Log In


Reset Password
  • MENU
    Local News
    Friday, May 10, 2024

    Norwich Public Utilities, one step ahead, is buoyed by Malloy proposal

    Norwich - Norwich Public Utilities officials said Gov. Dannel P. Malloy's announcement Friday of a new state energy plan is an endorsement of programs NPU already has in place and hopes to expand in the immediate future.

    Malloy even cited quick action as one goal of the plan.

    "I feel like we're a pilot project for the state plan," NPU General Manager John Bilda said Friday.

    NPU officials said the city utility has addressed every component of Malloy's energy plan, from the energy efficiency initiatives to the need to expand natural gas lines and promote alternative-fuel vehicles.

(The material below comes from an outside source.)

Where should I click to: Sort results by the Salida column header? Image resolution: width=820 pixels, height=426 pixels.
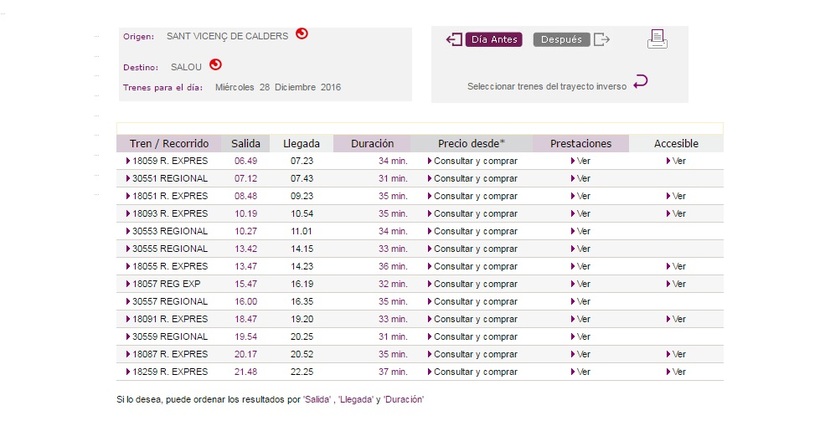pos(246,144)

    Malloy's plan highlighted the need for the state to expand relatively inexpensive natural gas as a home and business heating fuel and as an alternative-vehicle fuel. The governor called for private investment by the state's gas companies to expand natural gas lines and "financing options" provided by banks to homeowners and businesses to convert furnaces, boilers and other appliances to natural gas.

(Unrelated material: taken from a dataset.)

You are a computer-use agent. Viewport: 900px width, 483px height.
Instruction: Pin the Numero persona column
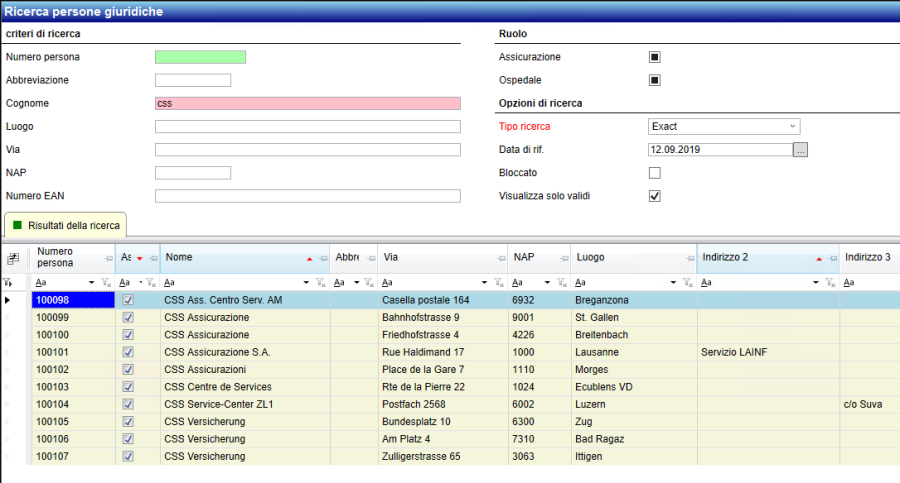pyautogui.click(x=108, y=258)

    The plan calls for expanding gas service to 300,000 additional homes and businesses.

    The governor's new emphasis on natural gas comes less than five weeks before the Nov. 6 referendum in Norwich on NPU's proposed $8 million natural gas line expansion to reach neighborhoods not currently served by natural gas.

    Expansions are done only in neighborhoods where enough homeowners and businesses agree to hook into the system before the line is installed. Hughes said the new expansion would bring gas lines to about a dozen Norwich neighborhoods.

    The new expansion would not cost existing NPU gas ratepayers any additional fees or cost Norwich taxpayers. New ratepayers who hook into the lines also would not pay any higher rates than existing gas customers.

    The expansion would be funded through incremental amounts of those new rates dedicated to paying off the bonds, NPU spokesman Michael Hughes said.

    NPU has just spent the last of a similar $3 million gas line expansion bond approved by voters in 2010. Bilda said the expansion covered 6 miles of gas lines and 2 miles of connections from streets into about 500 homes.

    While Bilda did not have figures on the number of jobs the project created - another goal of Malloy's energy plan - he said the work doubled the number of private contractors NPU normally hires for road utility work. Private contractors are hired to do the street work, while NPU crews install the connections, he said. Private plumbers hook up furnaces, gas stoves and dryers.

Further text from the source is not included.